▶ [Kaynak metin]
__________

Biz ekşili pilavı hüpletirken mekanın sahibi Yavuz Bey de yanımıza gelip bizimle yakından ilgilendi. Bu lokantayı nasıl açtığını ve yöresel yemekleri bize anlattı. Hatta sağ olsun yarın geçeceğimiz İnebolu-Sinop sahil yolunun açık olup olmadığını bizim için öğrendi. İki gün önce kapalıymış çünkü, ama şu an sorun yokmuş.

Gelelim ana yemeklerimize. Önce Banduma geldi. Sonra Tirit. Hani türküsü var ya: “tiridine, tiridine, tiridine bandım bedavamı sandın para verip aldım :). İşte o türküdeki tirit. Yemekler hamur işi ağırlıklı. Banduma yufka ve hindi eti ile yapılıyor. Üzerine ceviz dökülüyor. Yavuz Beyin dediğine göre aslında kaz etiyle yapılırmış ama günümüzde kaz eti bulmak zor olduğundan hindi etiyle yapılıyormuş.

Simit tiridi ise susamsız simitle yapılıyormuş. Et suyu ile ıslatılan simitlerin üzerine sarımsaklı yoğurt dökülüyor. En üste de kavrulmuş kıymalı sos ve tereyağı. Fotodan da gördüğünüz gibi nefis bir yemek. Bir nevi mantı ama daha hafif. Alp de ben de bayıldık.

__________

▶ [Listelenen veriler]

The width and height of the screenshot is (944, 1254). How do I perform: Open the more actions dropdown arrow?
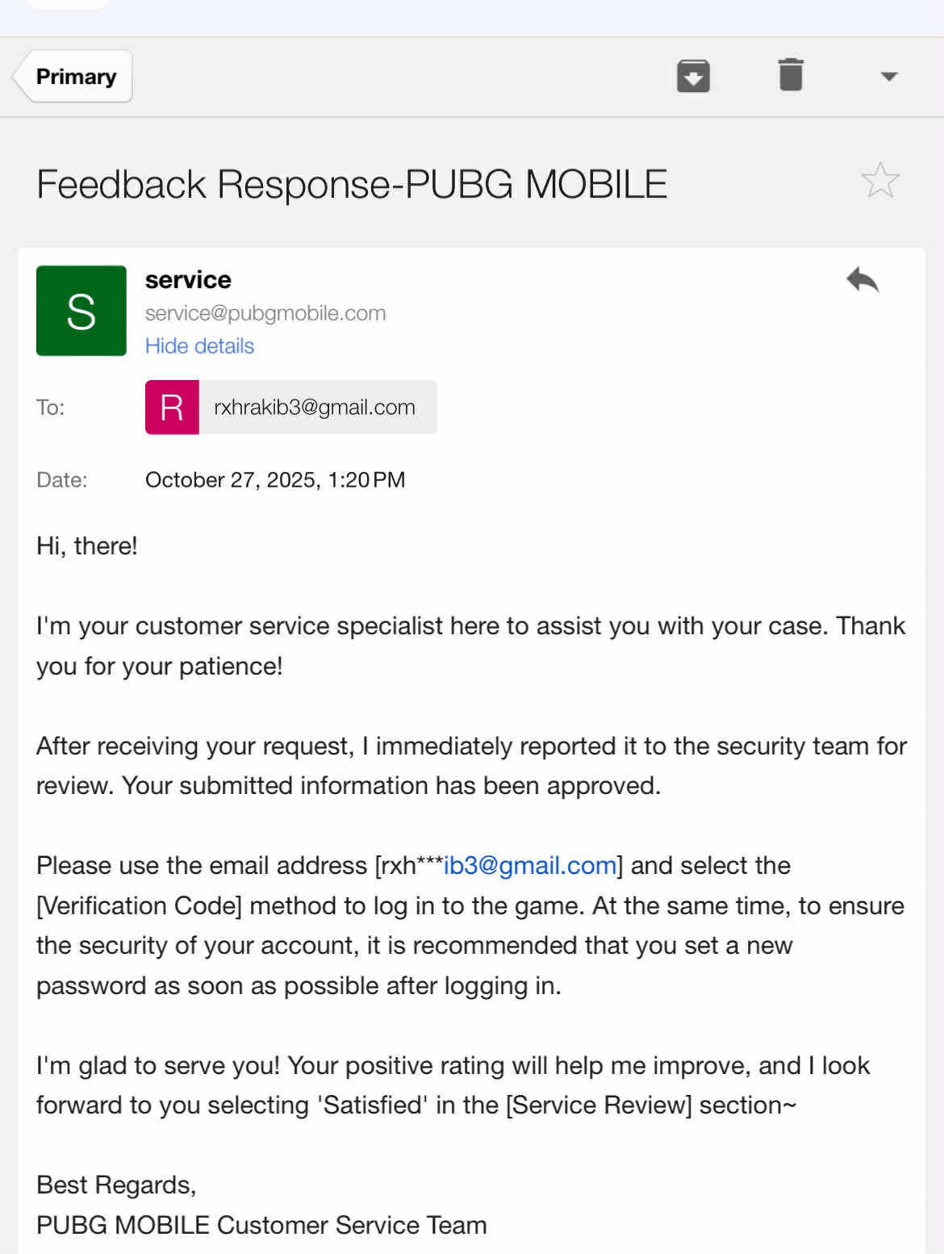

__________

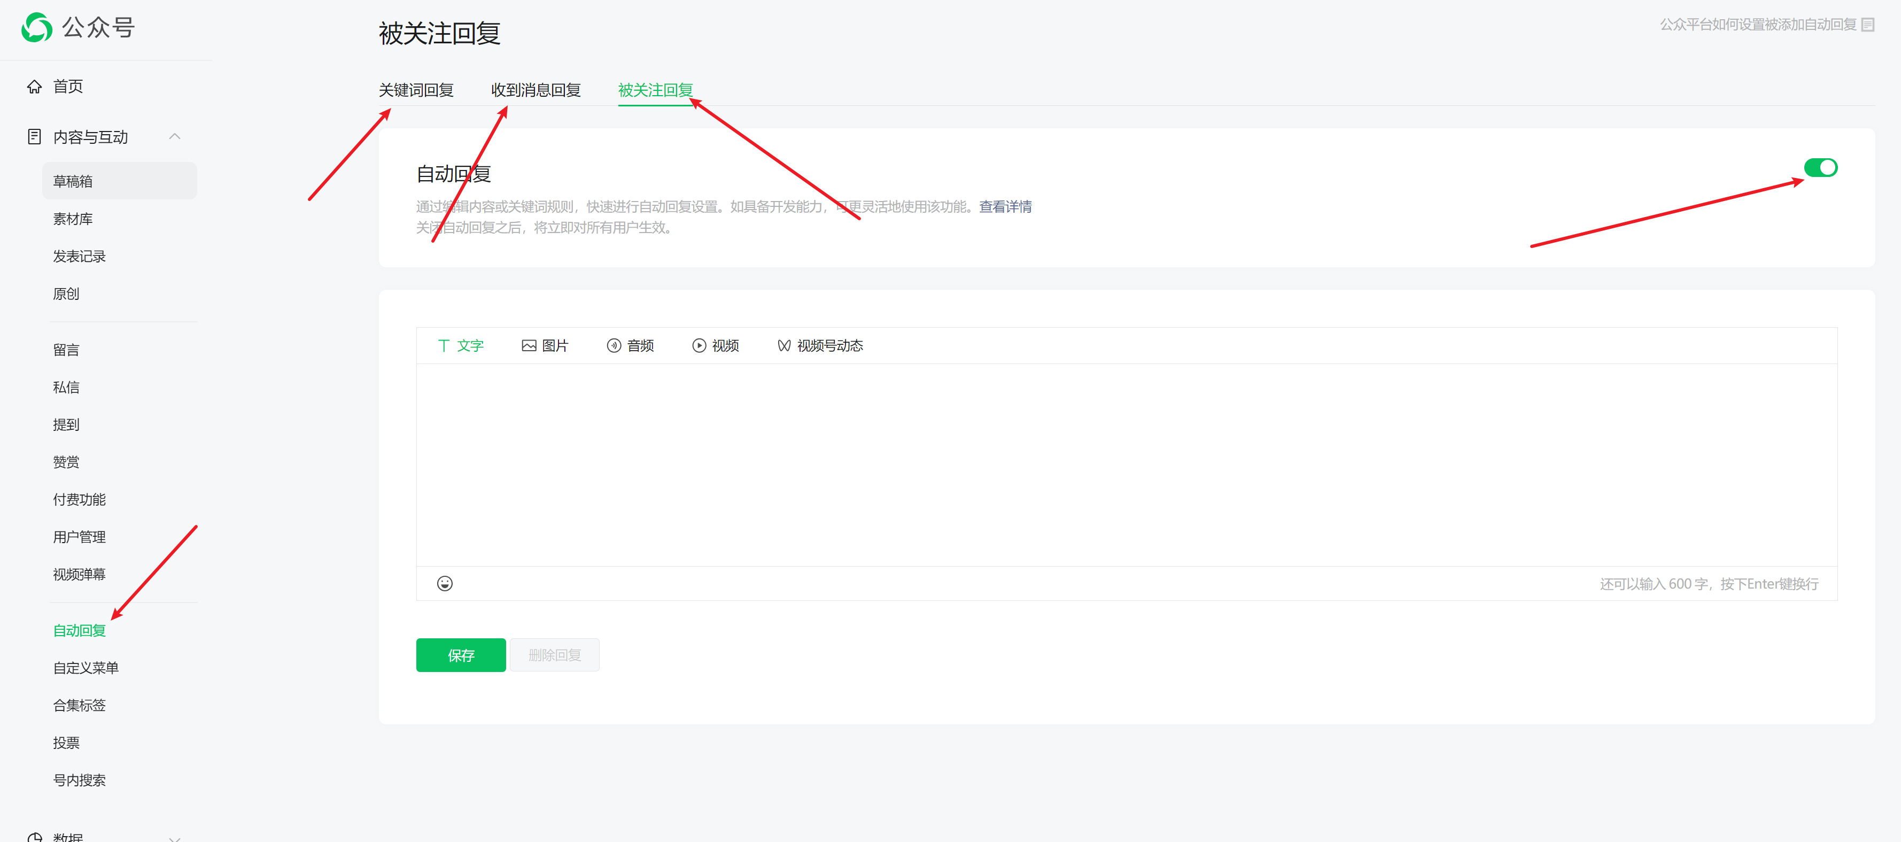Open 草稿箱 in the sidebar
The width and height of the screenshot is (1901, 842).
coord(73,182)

__________

▶ [Görev listesi]
a: Yemek yazısından bir bölümü aynen yazın: "Biz ekşili pilavı" ifadesinin geçtiği yerden başlayın, "an sorun yokmuş." ifadesinden sonra bitirin.
b: Yemek yazısına göre Yavuz Bey, bandumanın aslında hangi etle yapıldığını söylüyor?
c: Yemek yazısında simit tiridinin yapımında kullanıldığı söylenen malzemelerin hepsini sıralayın.
Veriler, yemek yazısından bağımsız ayrı bir malzemedir.

▶ [Sıralı yanıtlar]
a:
Biz ekşili pilavı hüpletirken mekanın sahibi Yavuz Bey de yanımıza gelip bizimle yakından ilgilendi. Bu lokantayı nasıl açtığını ve yöresel yemekleri bize anlattı. Hatta sağ olsun yarın geçeceğimiz İnebolu-Sinop sahil yolunun açık olup olmadığını bizim için öğrendi. İki gün önce kapalıymış çünkü, ama şu an sorun yokmuş.

b: Kaz etiyle.

c: Susamsız simit, et suyu, sarımsaklı yoğurt, kavrulmuş kıymalı sos, tereyağı